God is described here as paribhūḥ, the greatest of all. No one is greater than or equal to Him. Other living beings are described here as beggars who ask goods from the Lord. The Lord supplies the things the living entities desire. If the entities were equal to the Lord in potency-if they were omnipotent and omniscient—there would be no question of their begging from the Lord, even for so-called liberation. Real liberation means going back to Godhead. Liberation as conceived of by an impersonalist is a myth, and begging for sense gratification has to continue eternally unless the beggar comes to his spiritual senses and realizes his constitutional position.

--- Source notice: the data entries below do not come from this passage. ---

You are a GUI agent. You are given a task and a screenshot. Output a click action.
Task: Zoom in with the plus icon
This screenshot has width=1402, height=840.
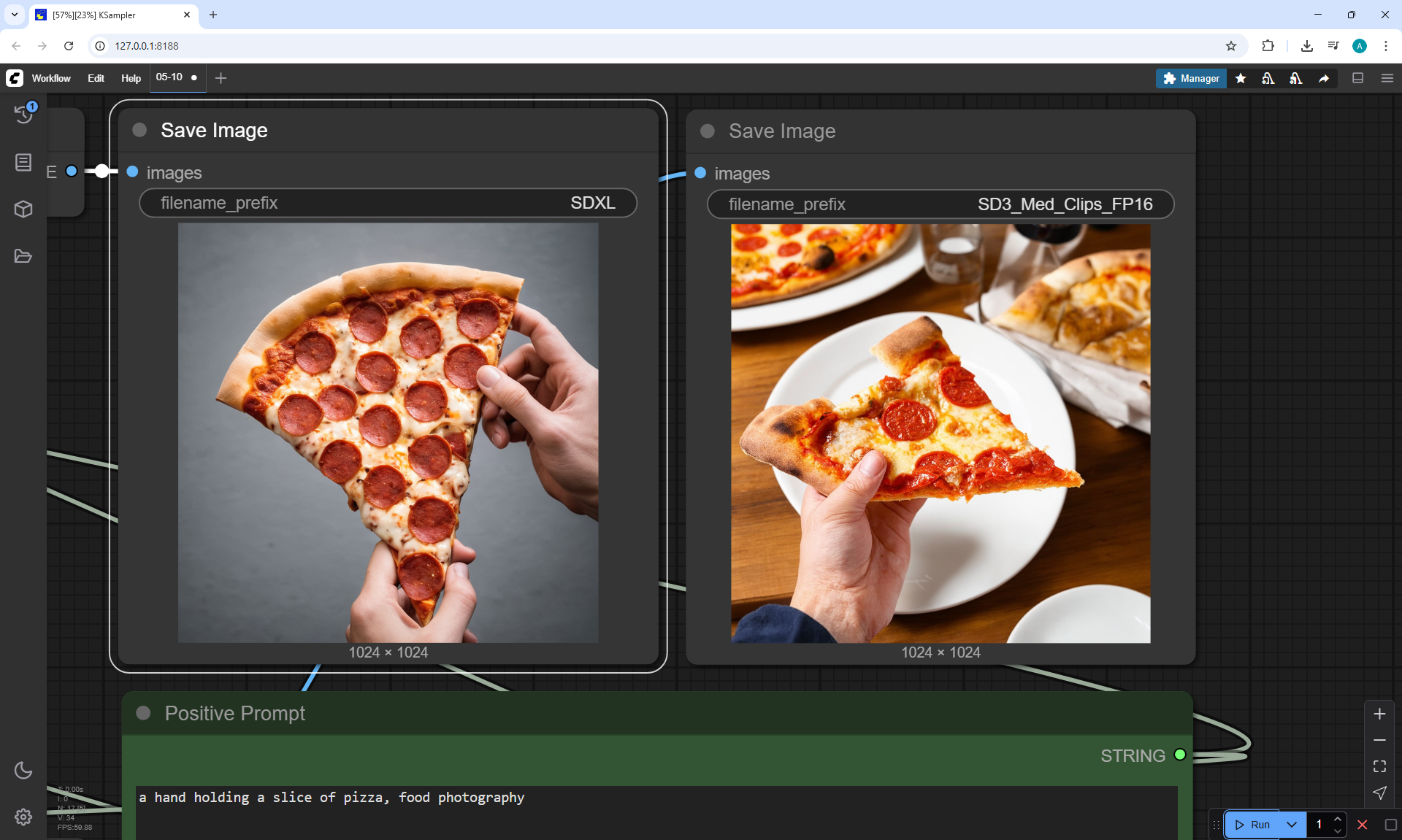[1379, 714]
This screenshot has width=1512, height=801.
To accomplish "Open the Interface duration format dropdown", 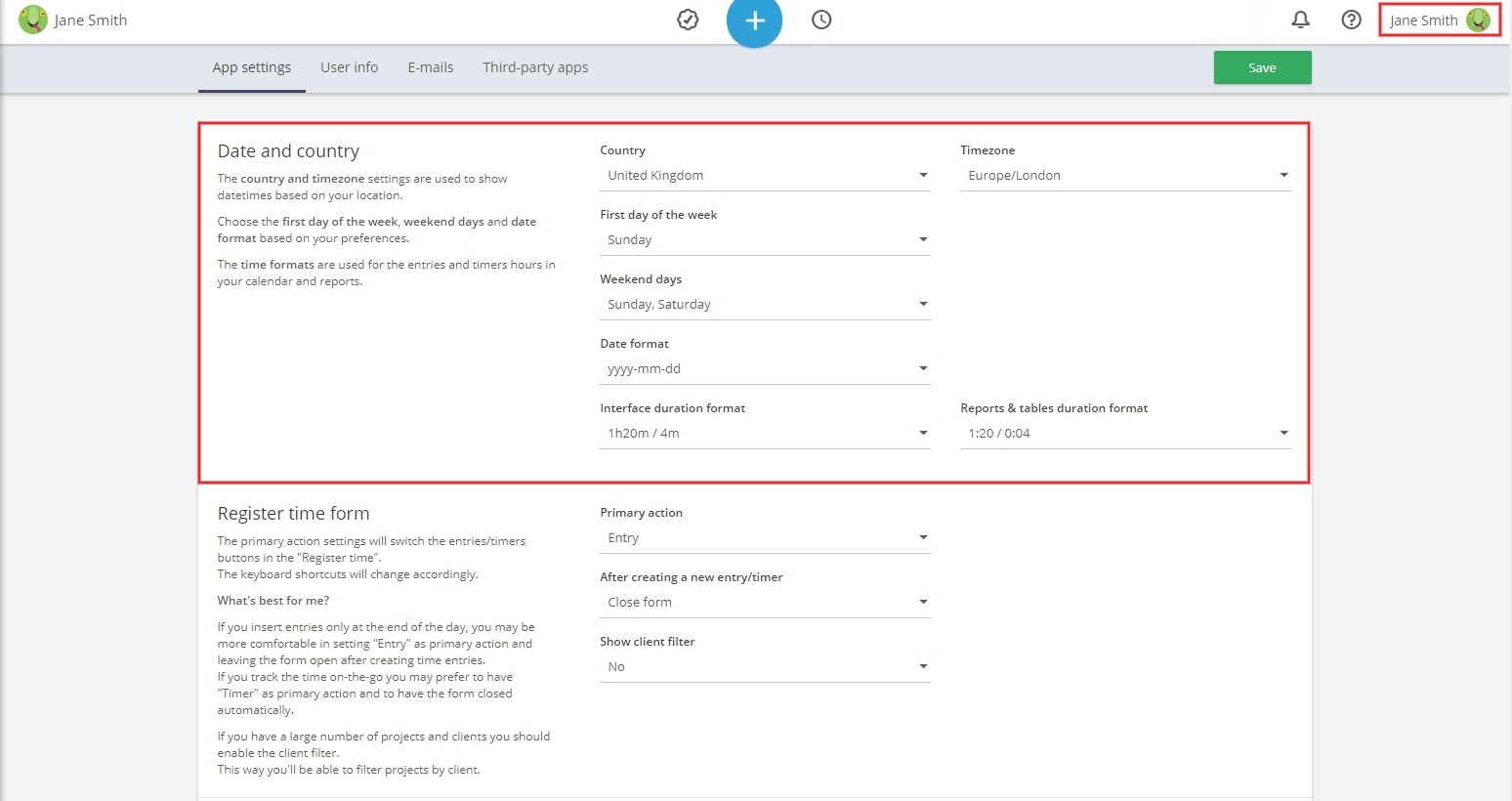I will 922,433.
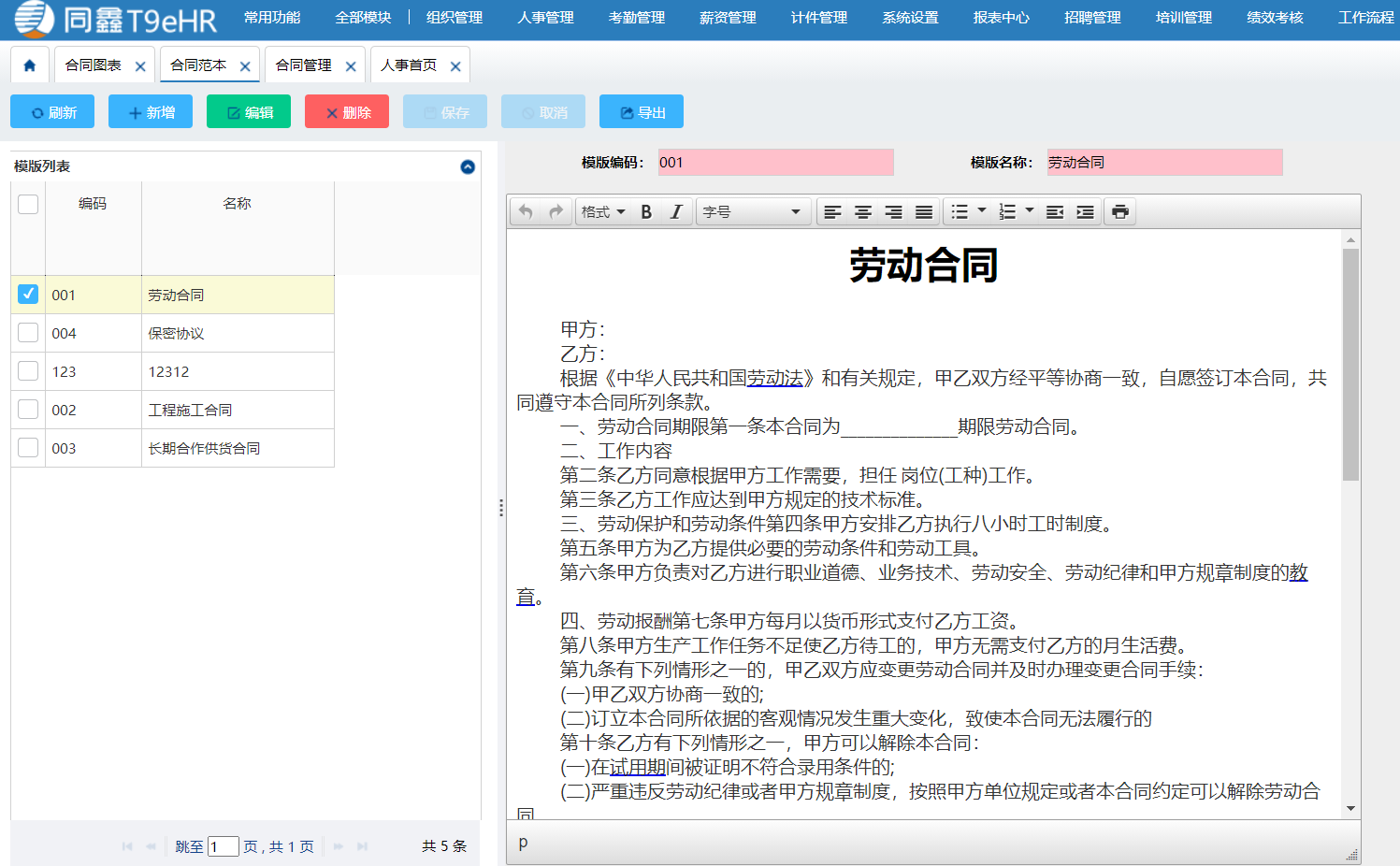Check the 保密协议 template row checkbox
Image resolution: width=1400 pixels, height=866 pixels.
[28, 332]
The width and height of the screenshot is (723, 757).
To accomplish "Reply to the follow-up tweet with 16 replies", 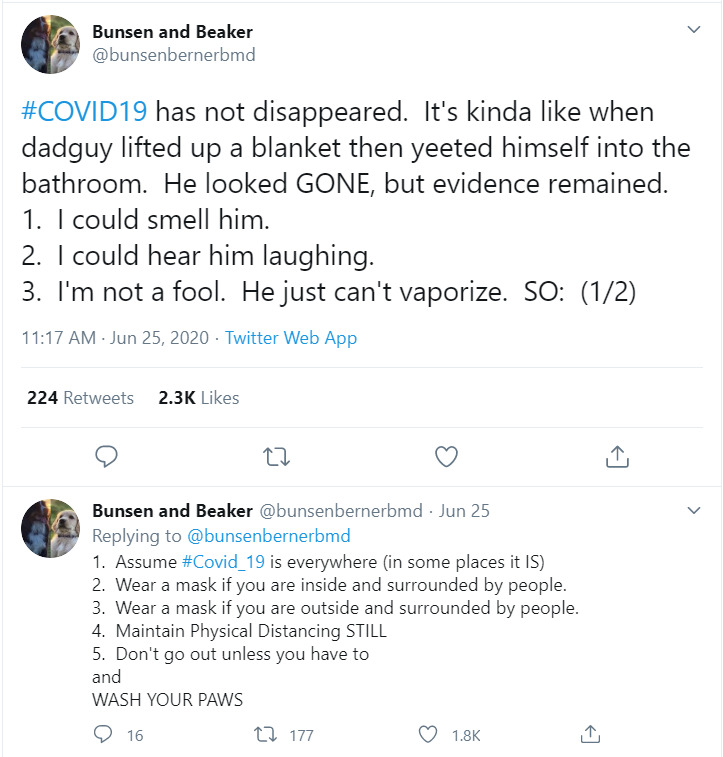I will [x=103, y=735].
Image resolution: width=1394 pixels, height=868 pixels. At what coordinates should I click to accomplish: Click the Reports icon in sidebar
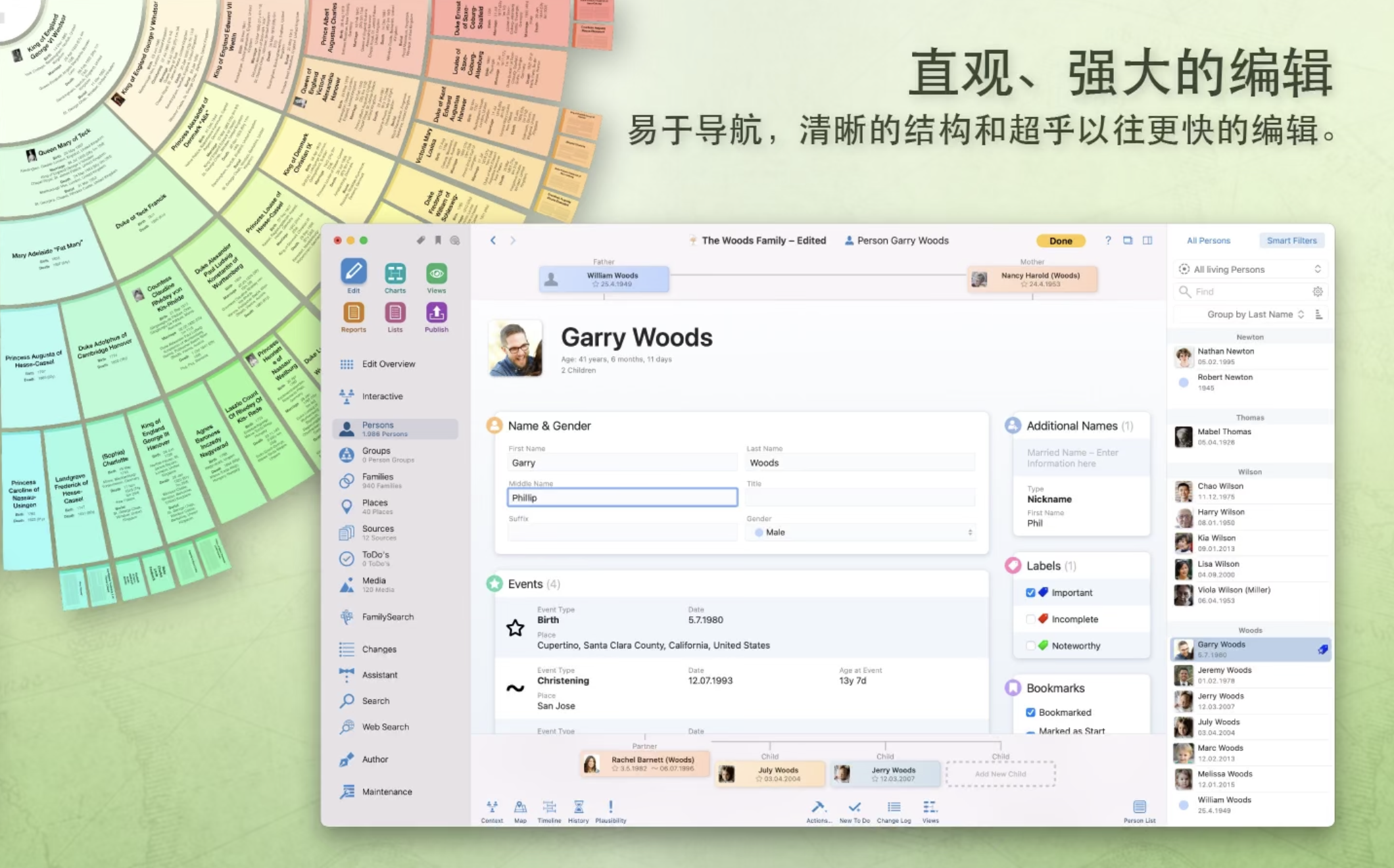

Only the Supreme Lord is self-sufficient. When Lord Kṛṣṇa appeared on earth five thousand years ago, He displayed His full manifestation as the Personality of Godhead through His various activities. In His childhood He killed many powerful demons, such as Aghāsura, Bakāsura and Śakaṭāsura, and there was no question of His having acquired such power through any extraneous endeavor. He lifted Govardhana Hill without ever practicing weight-lifting. He danced with the gopīs without social restriction and without reproach. Although the gopīs approached Him with a paramour's feelings of love, the relationship between the gopīs and Lord Kṛṣṇa was worshiped even by Lord Caitanya, who was a strict sannyāsī and rigid follower of disciplinary regulations. To confirm that the Lord is always pure and uncontaminated, Śrī Īśopaniṣad describes Him as śuddham (antiseptic) and apāpa-viddham (prophylactic). He is antiseptic in the sense that even an impure thing can become purified just by touching Him. The word "prophylactic" refers to the power of His association. As mentioned in the Bhagavad-gītā (9.30-31), a devotee may appear to be su-durācāra, not well behaved, in the beginning, but he should be accepted as pure because he is on the right path. This is due to the prophylactic nature of the Lord's association. The Lord is also apāpa-viddham because sin cannot touch Him. Even if He acts in a way that appears to be sinful, such actions are all-good, for there is no question of His being affected by sin. Because in all circumstances He is śuddham, most purified, He is often compared to the sun. The sun extracts moisture from many untouchable places on the earth, yet it remains pure. In fact, it purifies obnoxious things by virtue of its sterilizing powers. If the sun, which is a material object, is so powerful, then we can hardly begin to imagine the purifying strength of the all-powerful Lord.